Frugal GM Review: Small Dungeon Maps

Frugal GM Review: Small Dungeon Maps
This week's review is a bit different because it is on a set of related maps for sale at DTRPG instead of a single map/product. This week I'm looking at the Small Dungeon Maps series from Jean Francois Senay.

These maps were originally commissioned from a successful Kickstarter campaign and the two releases currently available (the Dwarven Crypt Dungeon and the Goblin's Den Dungeon) are on sale over at DTRPG.

On-deck for release but not available as of the time of this post are the Thieves' Hideout and Merchant's Cave.

Two rooms from the Goblin's Den
Goblin's Den
The downloads consist of a pretty cool description of the map set, with a layout of the tiles and a detailed description of room contents. In the case of....well I won't ruin it....one of the sets, a non-specific trap is listed and the description reads, "A trap is activated if a player steps on this box. Players can detect the trap if they notice...." Now obviously the artist/author means "Player Characters", but I like the idea that the player themselves have to notice a distinguishing feature of said block to notice the trap.

OK, getting a bit ahead of myself there....personally I wasn't planning on using the generic stat-less dungeon encounters listed in the description PDF, but I will probably use the layout provided.

In addition to the descriptive PDF you get another PDF with the tiles themselves. The dungeon tiles are a little "cartoony", but not too much so in my opinion, and have a bit of a 3D perspective to them. They remind me of the Blue Boxer Rebellion's maps. The Dwarven Crypt Dungeon is much smaller than the Goblin's Den Dungeon and looks a little "cruder", more like it was an earlier attempt. It is a fine dungeon though and worth the couple bucks it sells for.

Room from the Dwarven Crypt
Dwarven Crypt
I only have one criticism for these maps, and I'm not quite sure how much this bugs me.....I wish that the PDFs were layered such that the room contents could be switched on and off via the PDF layers. I'd get a ton more mileage out of these sets if I could use them as "plain" rooms. This criticism is almost enough for me to drop the rating one star, but I knew exactly what I was getting when I purchased these maps. I also wish that the color scheme and artistic style was a little more streamlined so I could use rooms from the different sets together a bit more smoothly, but again....I knew all this when I made my purchase.
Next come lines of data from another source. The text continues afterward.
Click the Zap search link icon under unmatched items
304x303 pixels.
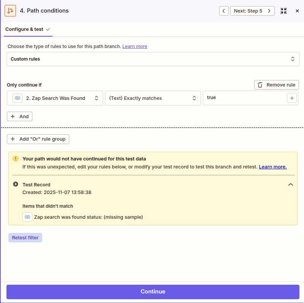pyautogui.click(x=27, y=217)
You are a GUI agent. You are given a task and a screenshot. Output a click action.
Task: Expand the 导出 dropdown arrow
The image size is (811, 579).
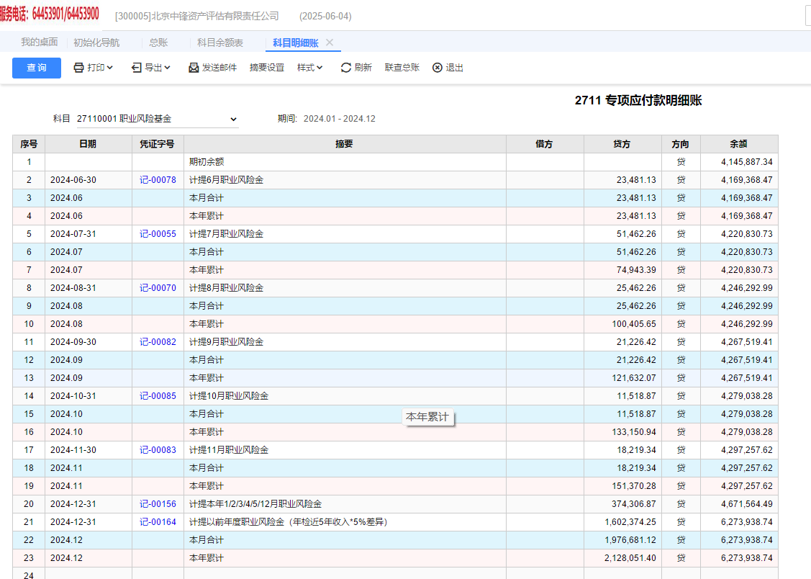click(x=168, y=68)
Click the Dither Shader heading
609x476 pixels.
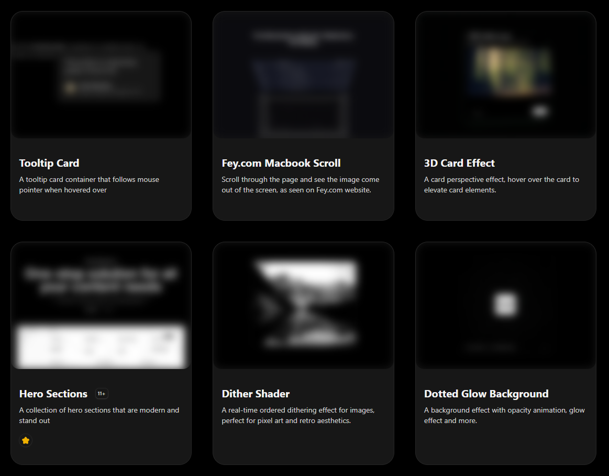pyautogui.click(x=256, y=394)

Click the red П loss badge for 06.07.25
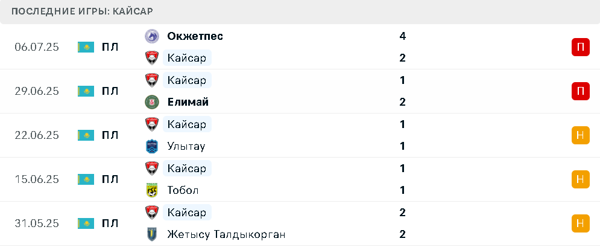click(x=581, y=47)
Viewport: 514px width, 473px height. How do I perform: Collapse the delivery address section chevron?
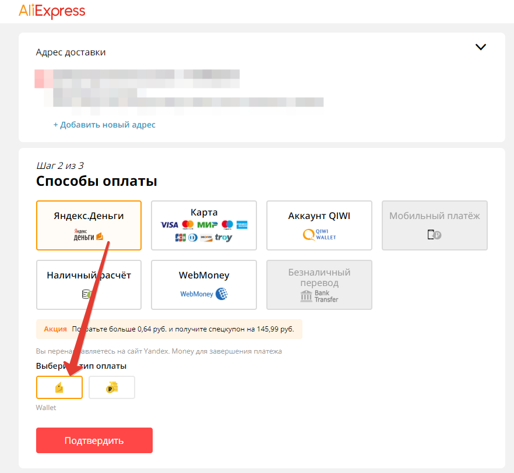click(x=481, y=47)
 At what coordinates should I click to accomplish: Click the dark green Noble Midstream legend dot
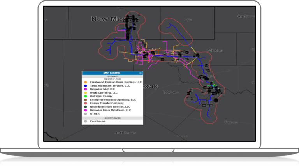point(85,107)
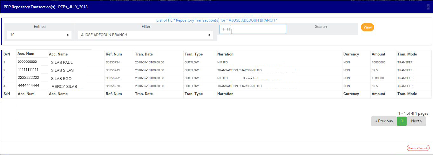Click the Dismiss Console button
The width and height of the screenshot is (433, 155).
418,148
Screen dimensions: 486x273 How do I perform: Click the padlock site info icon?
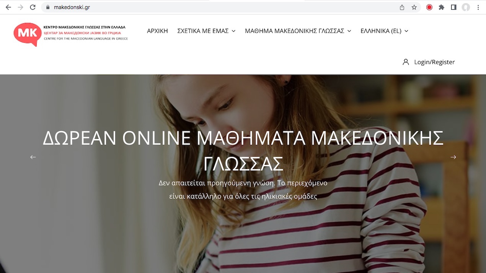[48, 7]
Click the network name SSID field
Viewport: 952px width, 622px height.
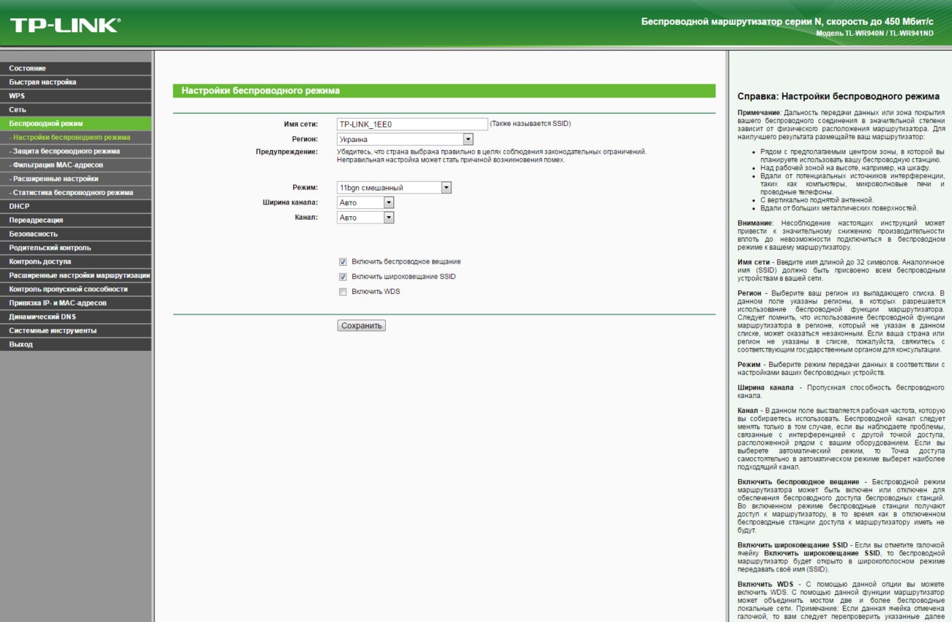[x=412, y=124]
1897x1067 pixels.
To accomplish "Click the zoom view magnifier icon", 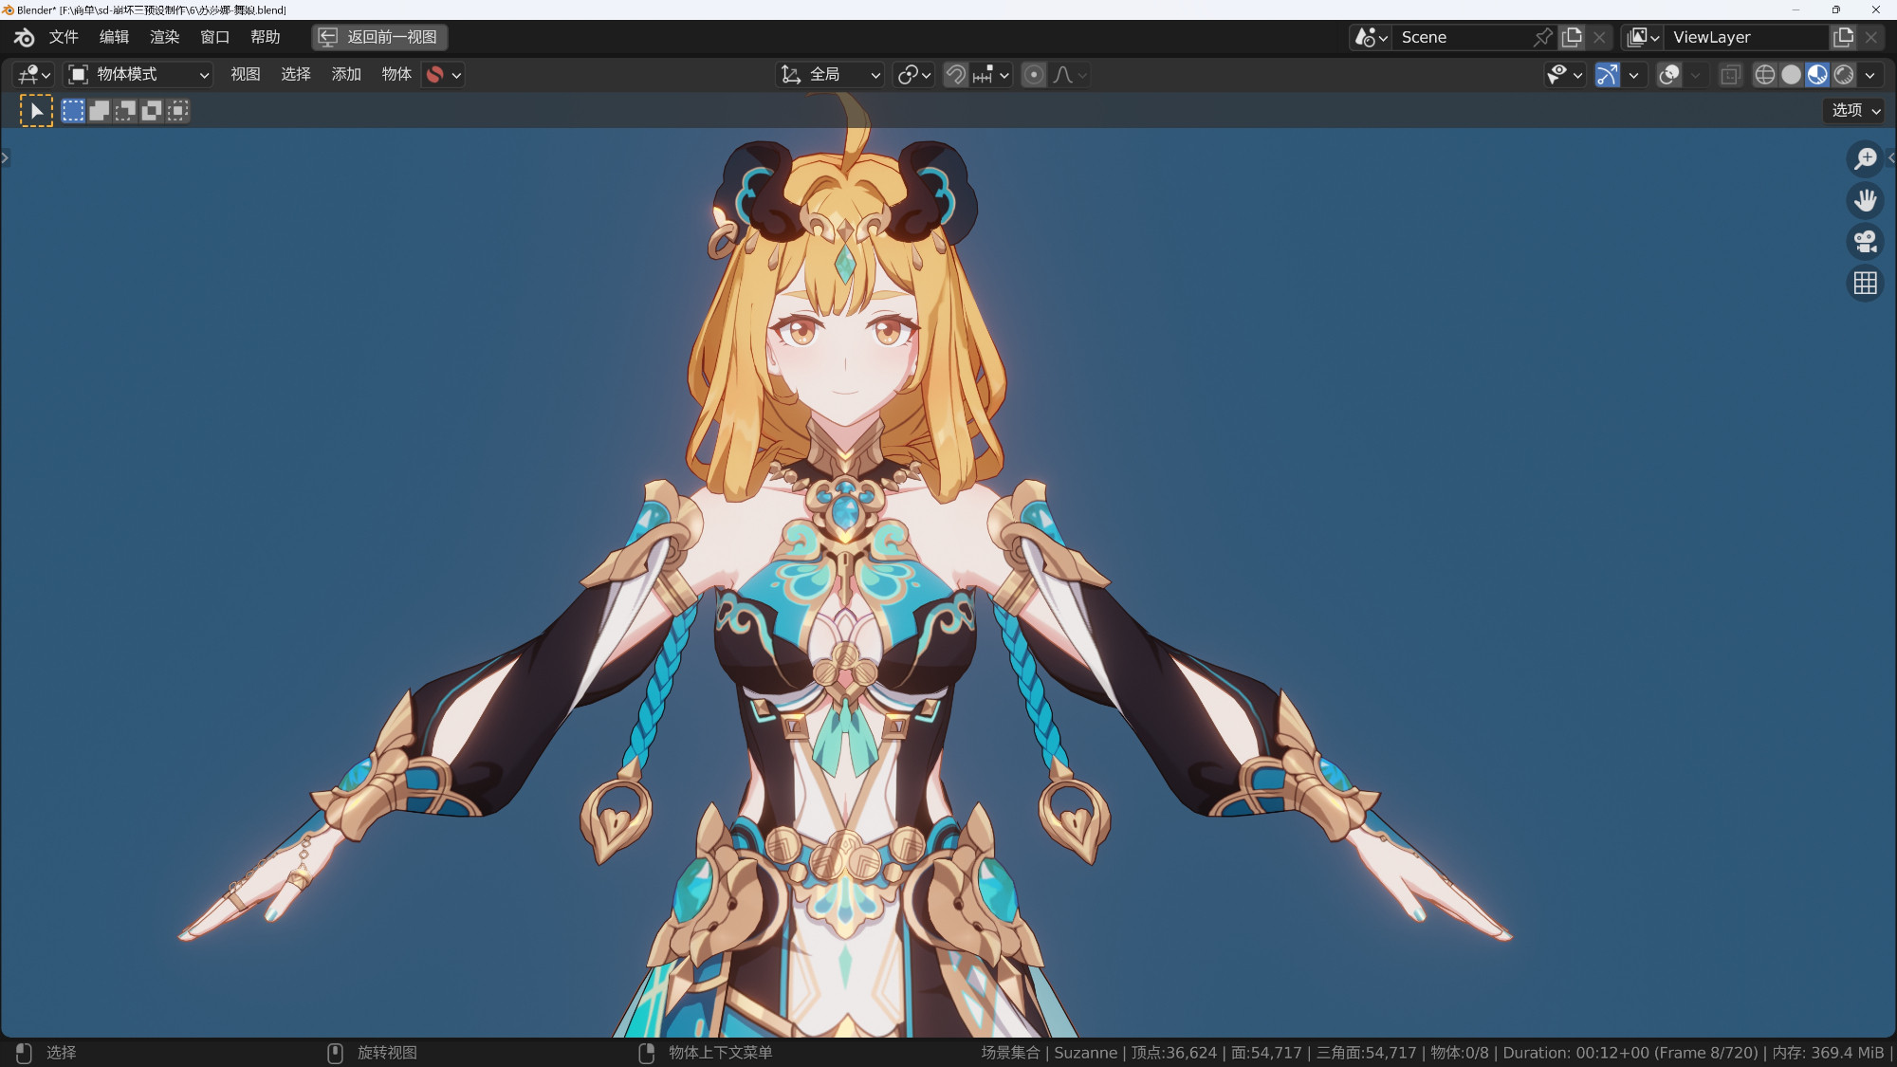I will (x=1865, y=158).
I realize that these map tiles are made for printing out and using physically, but what drew them to me was the potential for use with a Virtual Table Top (VTT). These tiles look great, but if you aren't sitting  at the "bottom" of the assembled map set, some/all of the perspective will probably be lost on you. When I first saw these maps on the Kickstarter I realized that usually with a VTT all the players and the GM would get the benefit of the perspective (assuming the game is online for everyone).

I'll probably end up going through these and tweaking them for my own VTT use. I did notice that the rooms are not sequentially numbered, which was a nice touch. My players would notice if they went from room 10 into room 12. They'd spend a lot of time searching for what they'd assume was secret room #11. I actually didn't like the numbers on these tiles at all when I first starting looking at them, but it didn't take long to realize they are a necessity for larger sets like the Goblin's Den.

Frugal GM 5 Star Review: Small Dungeon MapsOverall I'm quite pleased with my Small Dungeon Maps purchases and can't wait to add the upcoming sets, hopefully the beginning of much more, to my collection.